Would I have been more vigilant in managing my mental health, knowing how dark “striving” can become?
It’s impossible to know, of course. But what I do know is that when people share their stories, it helps others who are going through the same thing. Instead of judging those who choose to share (as I often worry will be the reaction when I share my own), we connect to them.
It normalizes suffering. And it normalizes talking about, and getting help for, that suffering.
Remember this mantra: There is always someone else who’s going through (or has been through) what I’m going through. If they got through it, so can I. There’s still hope for me.
3. There’s nothing to be ashamed of.
The third, and most important, reason I’m telling people about my therapeutic journey is simply this: I’m not ashamed of it.
I’m no longer concerned with being “perfect,” displaying a polished facade for all to see.
What’s far more important to me, especially in my work as a writer and a teacher, is to show my humanity.
To acknowledge my imperfections. To love my flaws. To let my students know that I too am a work-in-progress, and that’s perfectly fine.
We live in a superficial culture, one that often values appearances above all else. But if what we have to offer is only skin deep, and if our lives are not fulfilling but “look good” on the surface, we remain cold and hollow inside. If all we care about is what others think of us, we never get to live life for ourselves.
The only road to true freedom, in my experience, is to release concern about what others think.

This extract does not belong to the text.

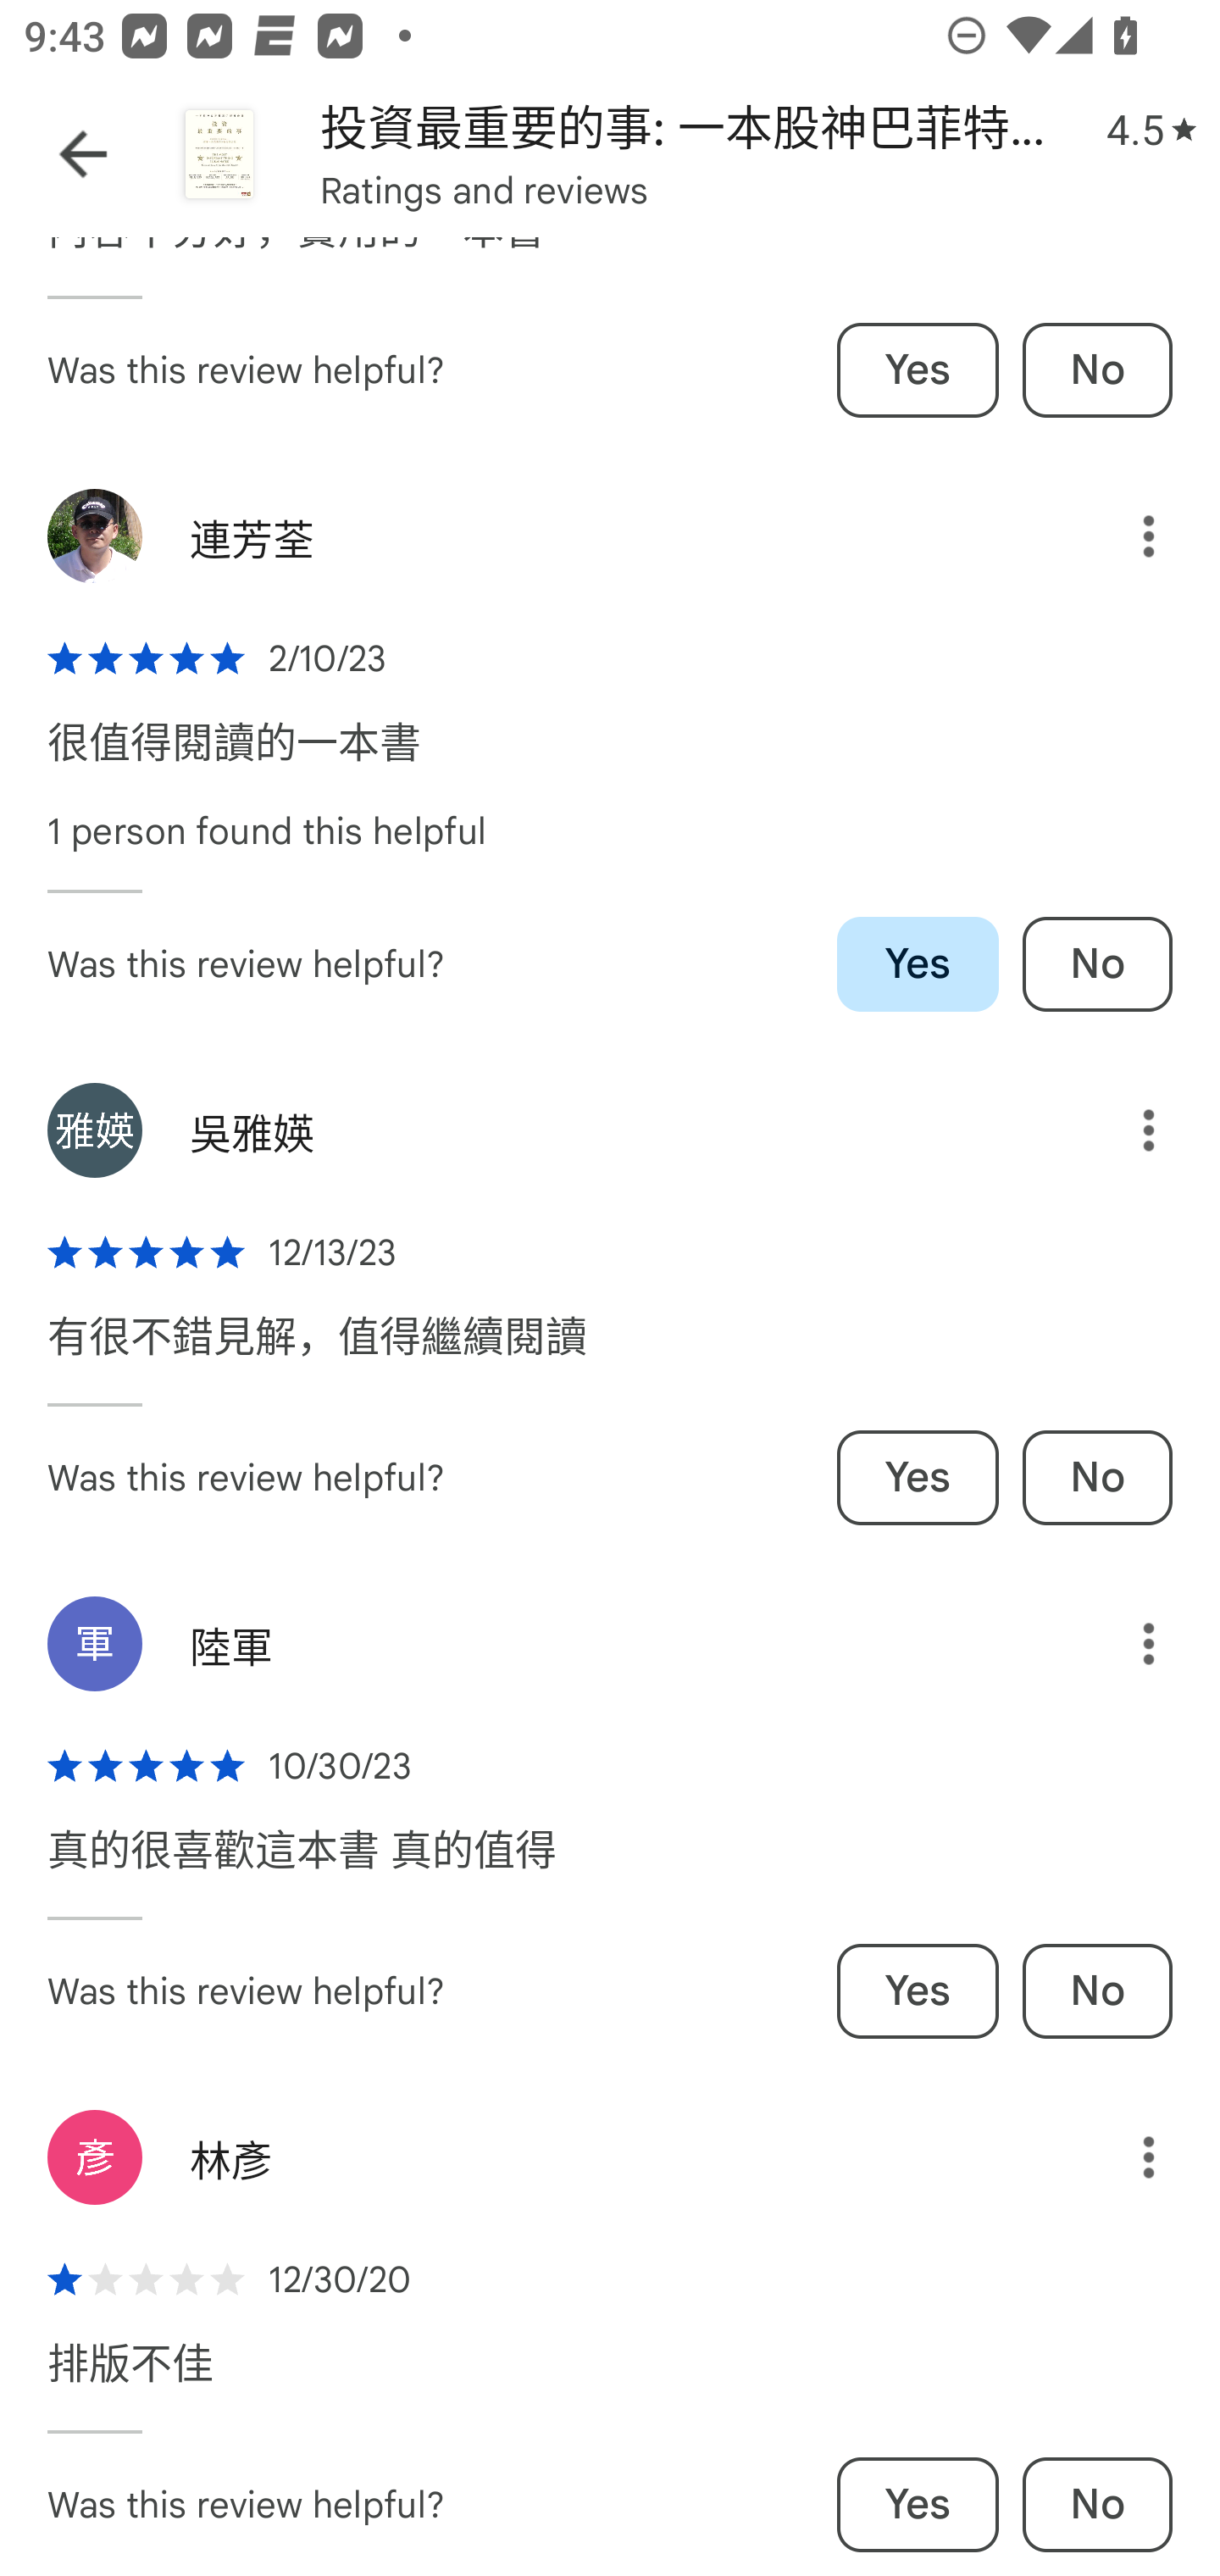  What do you see at coordinates (918, 1991) in the screenshot?
I see `Yes` at bounding box center [918, 1991].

So much of my anxiety was caused by perpetual imposter syndrome, especially in relationships; I was always worried about being “found out,” being seen as a fraud, being exposed for who I really was (a deeply loving person, not a “cool girl who doesn’t care”).
The people who love and appreciate us for who we really are, those are the people we want in our world.
Shame can’t penetrate the walls of our authenticity. No entry allowed.
Remember this: There’s no shame in acknowledging, and seeking help for, my suffering. The people who love me will support me when I need it. It’s safe to be who I truly am.